Она ни разу не намекнула людям о своем существовании, до тех пор, пока однажды не нашла "Королеву Пчел и Гегемона", рано или поздно каждый открывал ее для себя. Автор книги был первым человеком, которому она осмелилась обнаружить себя. Для нее это было попыткой услышать книжную историю от первого лица и осознать ее силу. Мог ли ансибл ввести ее в мир, где Эндер на протяжении 20 лет был правителем первой человеческой колонии? Никто, кроме него, не мог написать об этом. Она говорила от его имени, и он был ей благодарен. Она показала ему лицо, придуманное ею, и он полюбил ее, теперь ее чувства жили в камешках его ушей. Они всегда были вместе. У нее не было от него секретов, и он ничего не таил от нее.
– Эндер, - сказала она.– Ты говорил мне когда-то, что хочешь отыскать такую планету, где можно сплести кокон из воды и солнца, открыть его и впустить туда королеву пчел и ее десять тысяч плодородных яиц.
– Я надеялся, что это будет здесь, - заговорил Эндер.– Пустынные земли, за исключением экватора, почти необитаемы. Она тоже хочет попробовать?
– А ты хочешь?
– Не думаю, что баггеры смогут перенести здешние зимы. Без энергетического источника. Это встревожит правительство. Ничего не получится.
– Ничего не получится, Эндер. Теперь ты понимаешь это, правда? Ты жил в двадцати четырех
Конечно, он понял, о чем она хотела сказать. Луситания была единственным исключением. Из-за свиноподобных почти все было неприкосновенным, неограниченным. Мир был абсолютно пригоден для обитания баггеров, он соответствовал им больше, чем людям.
– Вся проблема в свиноподобных, - сказал Эндер.– Они могут возражать против моего желания подарить их мир баггерам.

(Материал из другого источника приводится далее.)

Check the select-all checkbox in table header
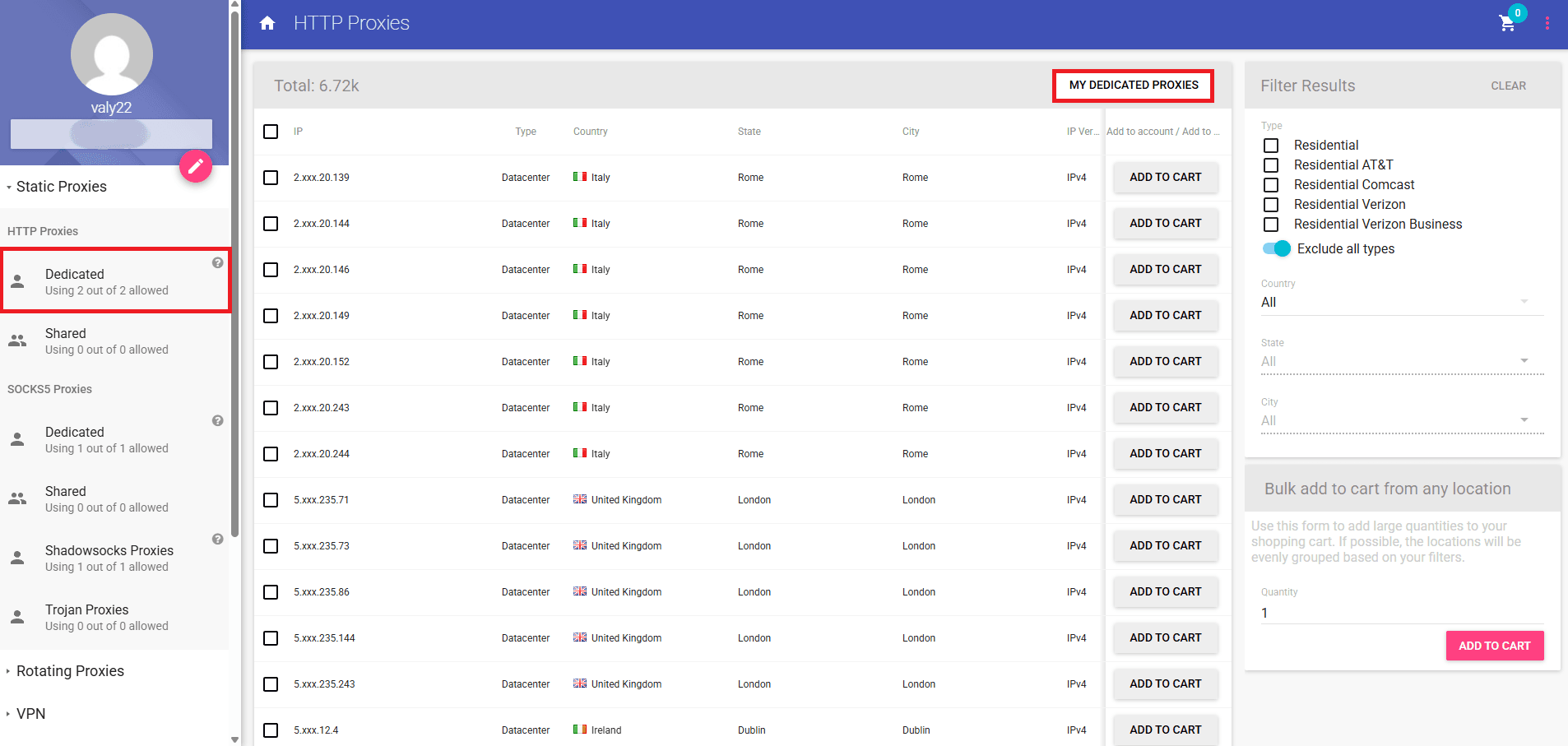The image size is (1568, 746). 271,132
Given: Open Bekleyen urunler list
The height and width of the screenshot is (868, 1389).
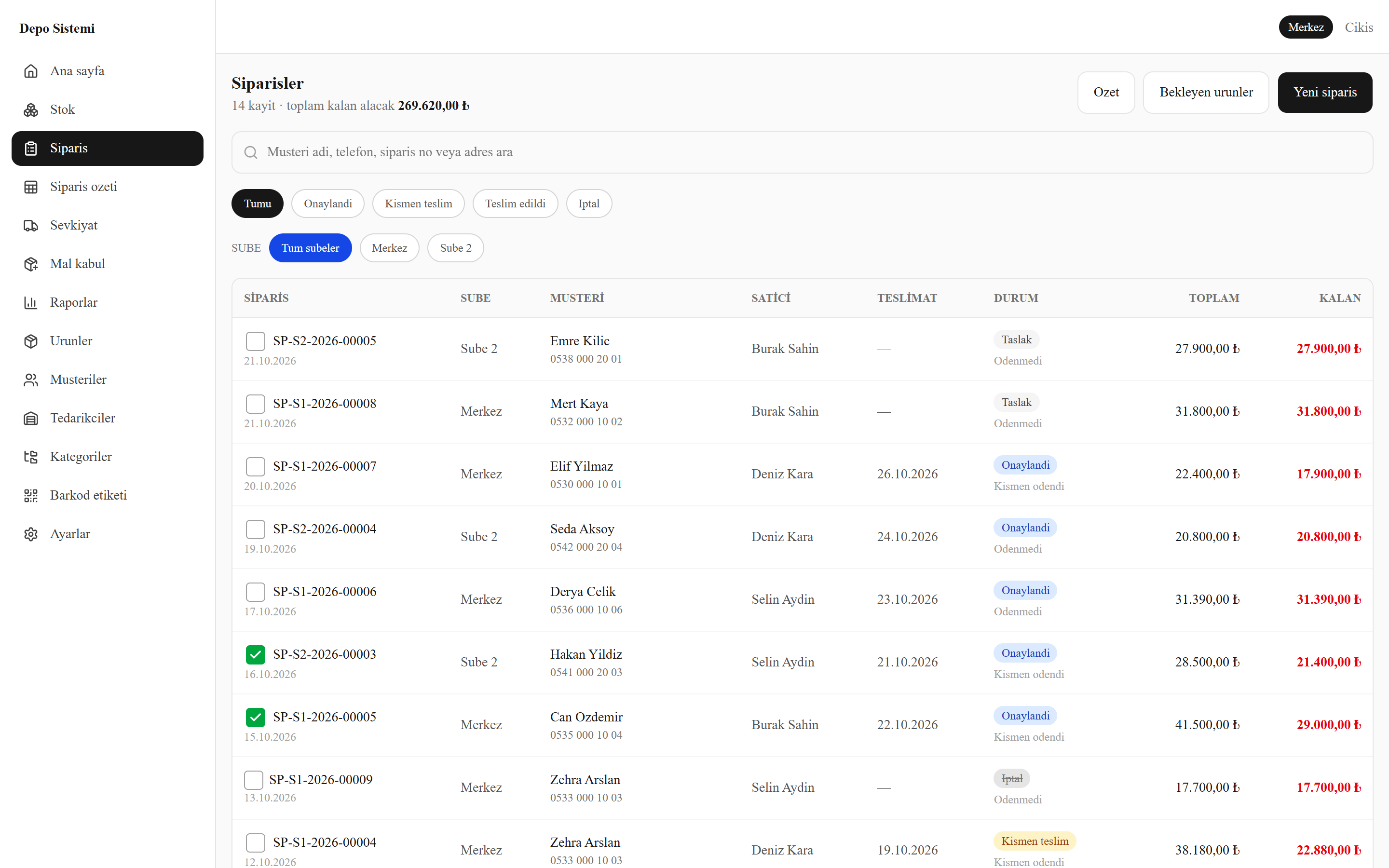Looking at the screenshot, I should 1206,93.
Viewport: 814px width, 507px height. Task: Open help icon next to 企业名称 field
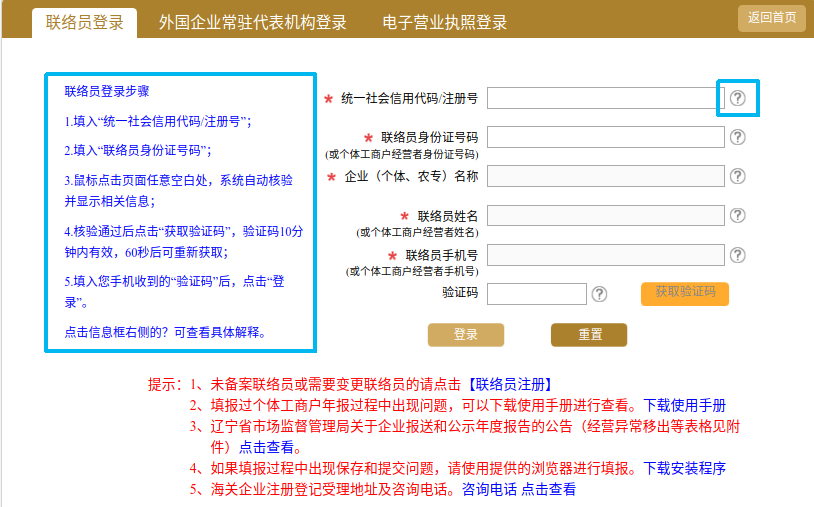738,176
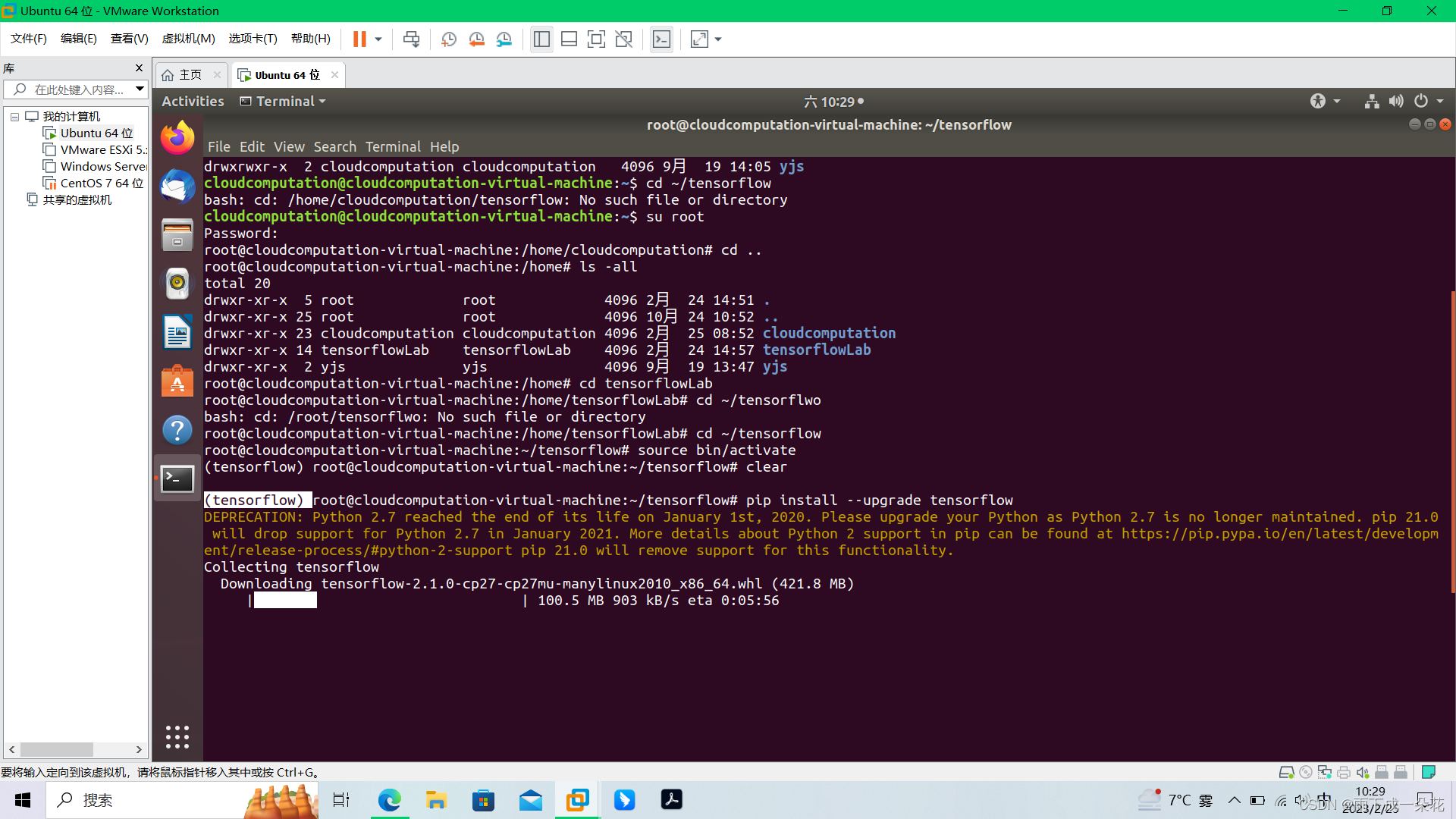Open Rhythmbox music player in dock

click(x=177, y=284)
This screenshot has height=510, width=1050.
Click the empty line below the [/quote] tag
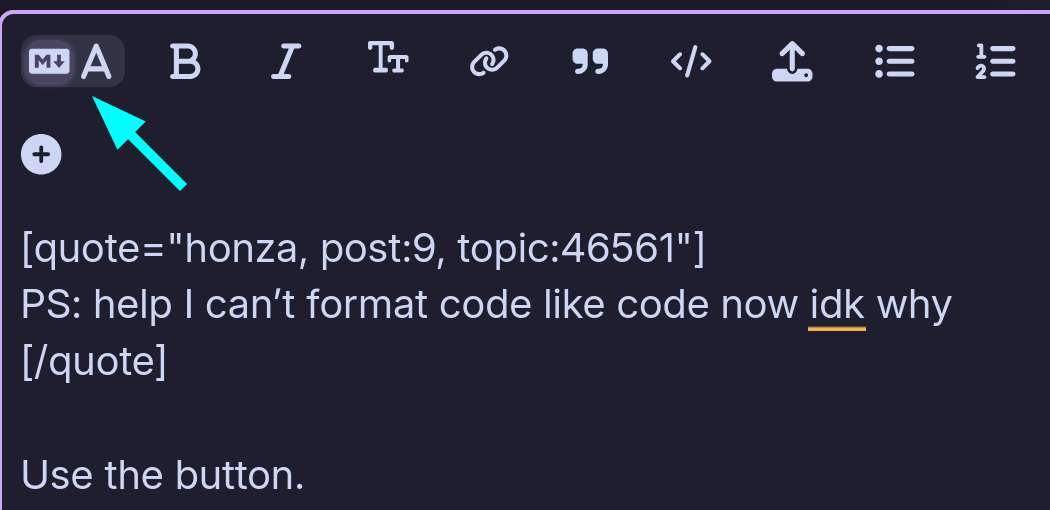[x=300, y=418]
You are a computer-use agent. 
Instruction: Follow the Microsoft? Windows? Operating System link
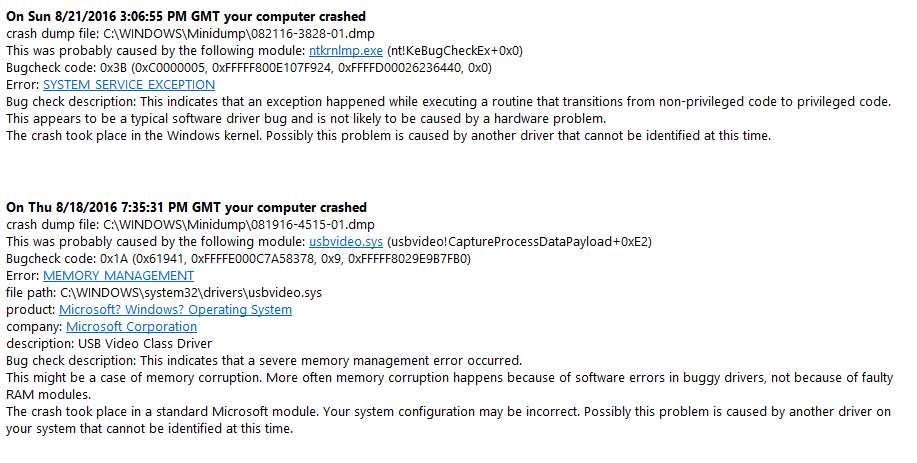175,310
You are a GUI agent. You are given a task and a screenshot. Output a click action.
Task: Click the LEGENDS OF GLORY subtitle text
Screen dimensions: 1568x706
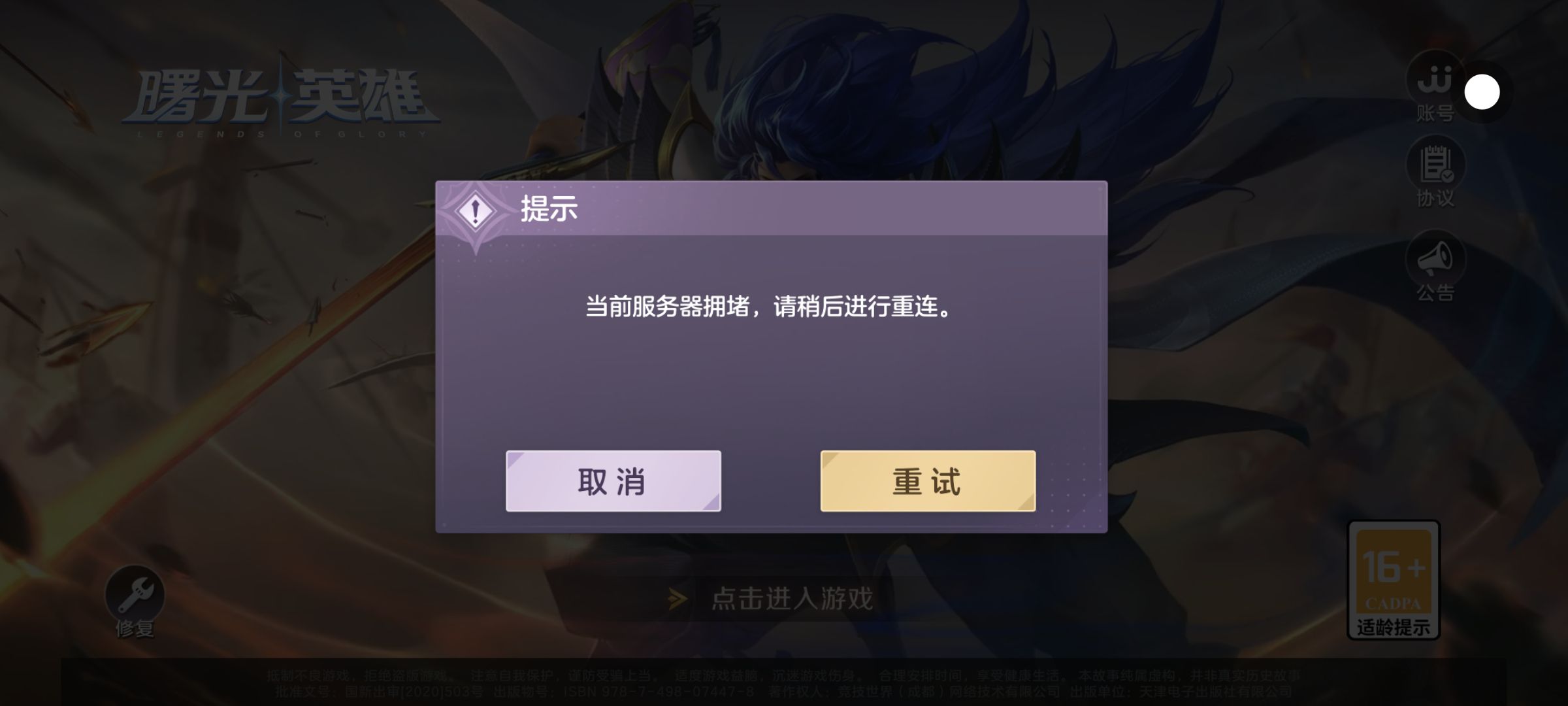(282, 134)
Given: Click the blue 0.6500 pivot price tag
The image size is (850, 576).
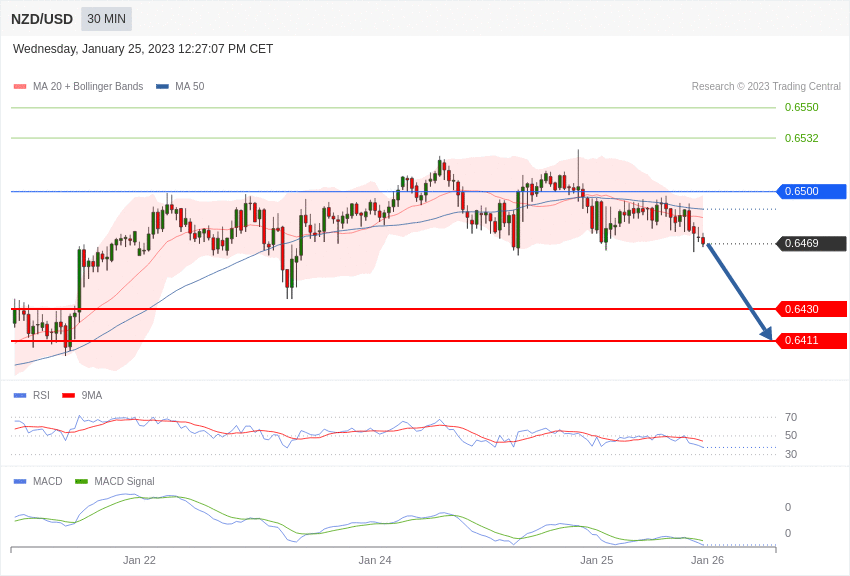Looking at the screenshot, I should click(x=811, y=191).
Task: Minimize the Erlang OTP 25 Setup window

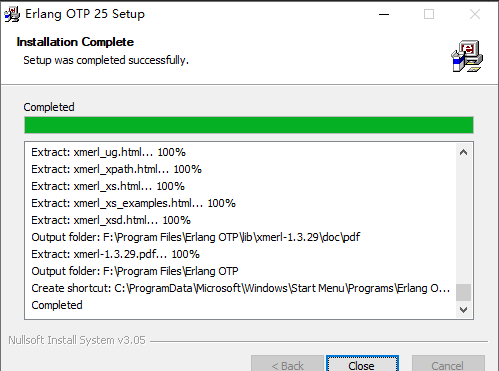Action: (x=384, y=14)
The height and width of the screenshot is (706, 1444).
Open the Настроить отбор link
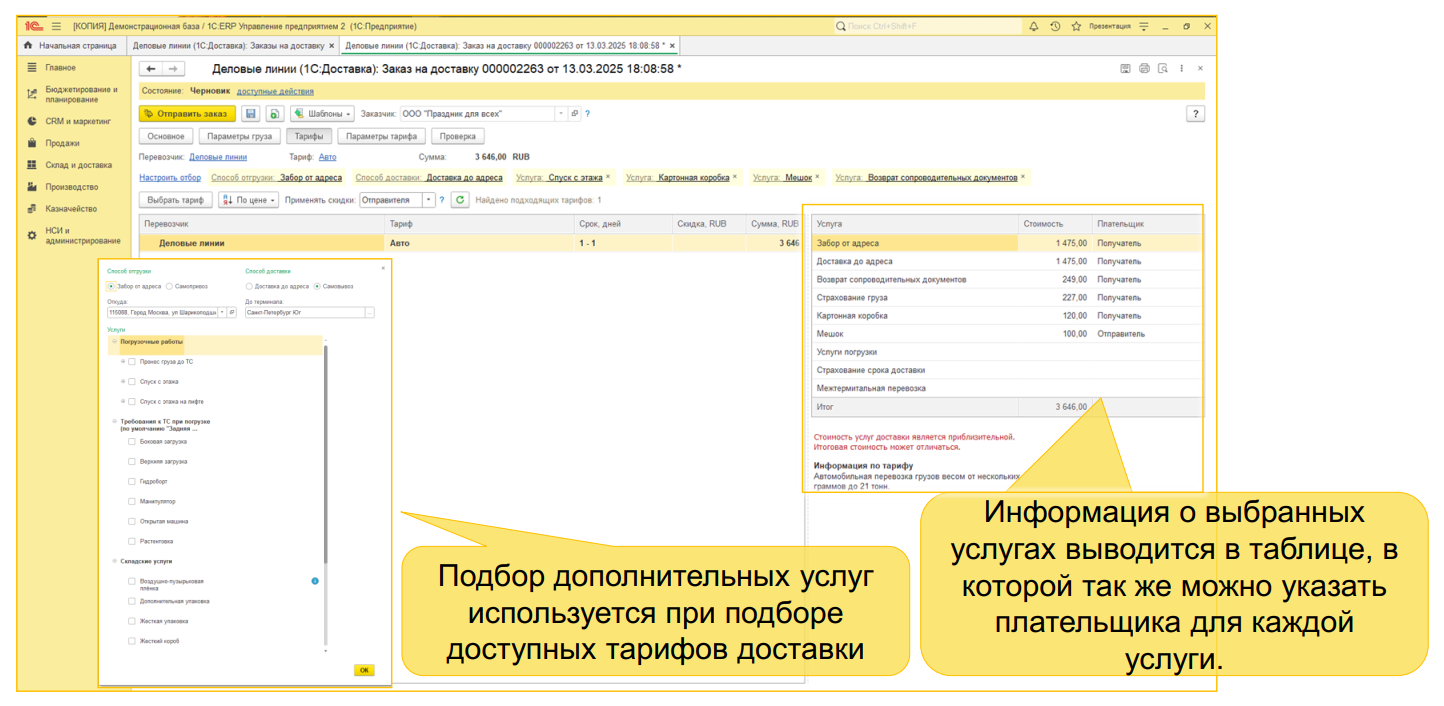click(x=169, y=176)
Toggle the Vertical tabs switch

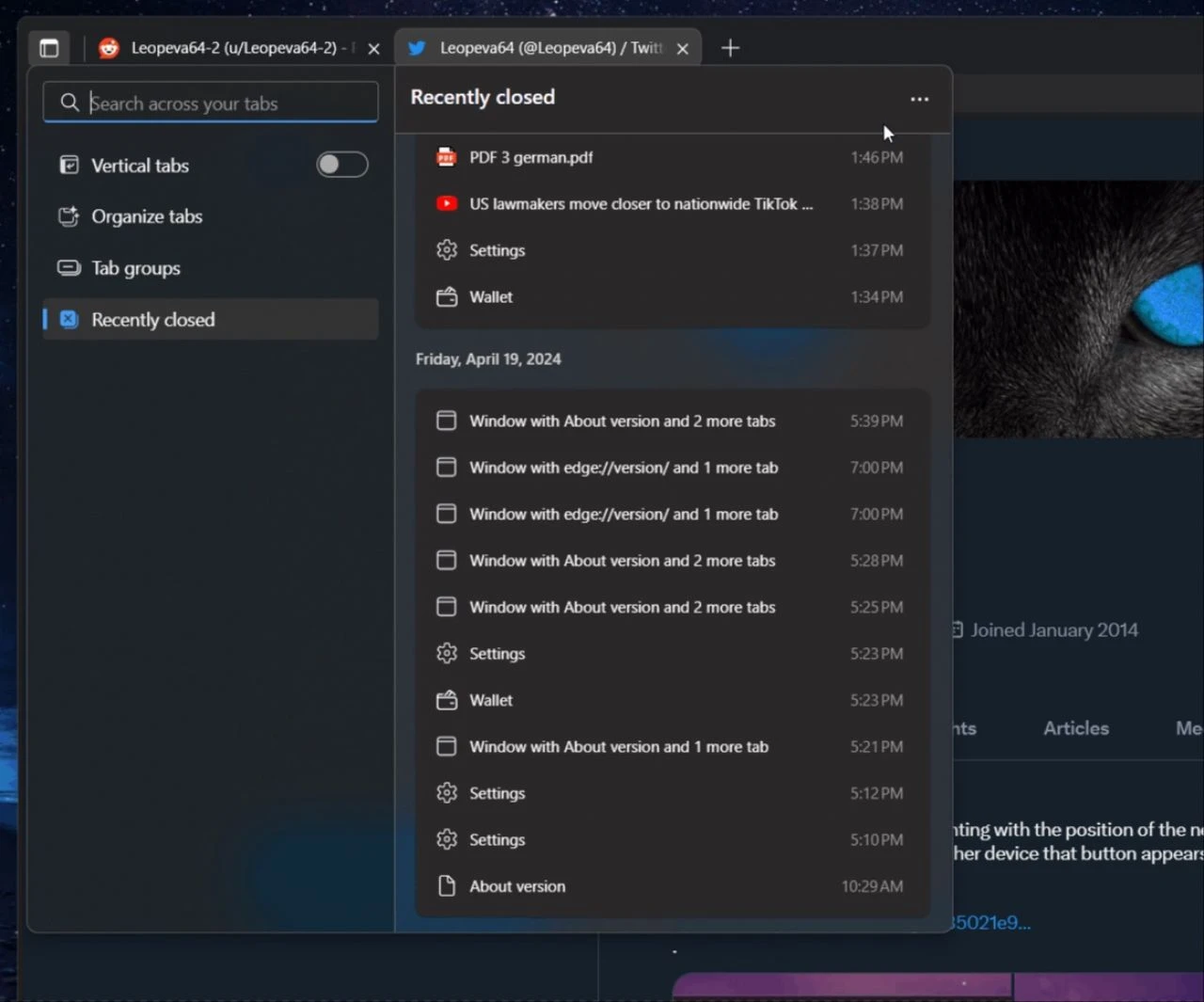coord(341,165)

Если полная незащищенность перед человеческой цивилизацией приведет к разрушению свиноподобных, что может случиться с баггерами?
– Ты говорил, что баггеров будут изучать, им не причинят никакого вреда.
– Ненамеренно. Это была случайность, что мы их убили. Джейн, ты знаешь...
– Это был твой злой гений.
– Они больше продвинулись вперед, чем мы. Как отнесутся к этому свиноподобные? Они будут также запуганы баггерами, как и мы. У них меньше возможностей подавить этот страх.
– Откуда ты знаешь?– спросила она.– Разве мы или кто-нибудь другой может определить, что будут делать свиноподобные? До тех пор, пока ты не пойдешь туда и не увидишь, кто они такие. Если они - ваэлзы, тогда пусть баггеры проявляют свои привычки, и это будет значить не больше, чем перемещение муравейников или скота, для строительства городов.
– Они - ремены, - ответил Эндер.
– Ты не знаешь этого.
– Да, не знаю. Твое воспроизведение - оно отражает не мученичество, а пытку.
– О?– Джейн снова прокрутила воспроизведение с телом Пайпо до момента его смерти.– Тогда я плохо поняла значение слова.
– Пайпо мог воспринимать все как пытку, Джейн, но если твое воспроизведение корректно, а я знаю - это так, значит, жертвы свиноподобных не чувствовали боли.
– Из того, что я знаю о человеческой натуре следует, что даже религиозный ритуал несет боль по своей сути.
– Он не религиозный, во всяком случае, не полностью. Что-то тут не так, это скорее жертвоприношение.
– Что ты знаешь об этом?– Теперь на терминале возникло насмешливое лицо профессора - карикатура академического снобизма.– Все твое образование посвящено войне, а единственная вина не более чем склонность к красивым словам. Ты написал бестселлер, проповедующий религию гуманизма каким образом это определяет твое отношение к свиноподобным?
Эндер закрыл глаза.
– Возможно, я не прав.
– Но ты веришь, что прав.
Уже по голосу он понял, что Джейн вновь обрела свой обычный вид. Он открыл глаза.
– Я полагаюсь на интуицию, Джейн, проницательность без анализа. Я не знаю, что делали свиноподобные, это только предположение. Там нет преступных мотивов, нет жестокости. Это похоже на врачевание для спасения человеческой жизни, палачи так не поступают.
– Понимаю, - прошептала Джейн, - понимаю все твои колебания. Ты должен лично убедиться, есть ли на планете хотя бы частичная гарантия неприкосновенности для королевы пчел. Ты хочешь посмотреть, кто такие свиноподобные на самом деле.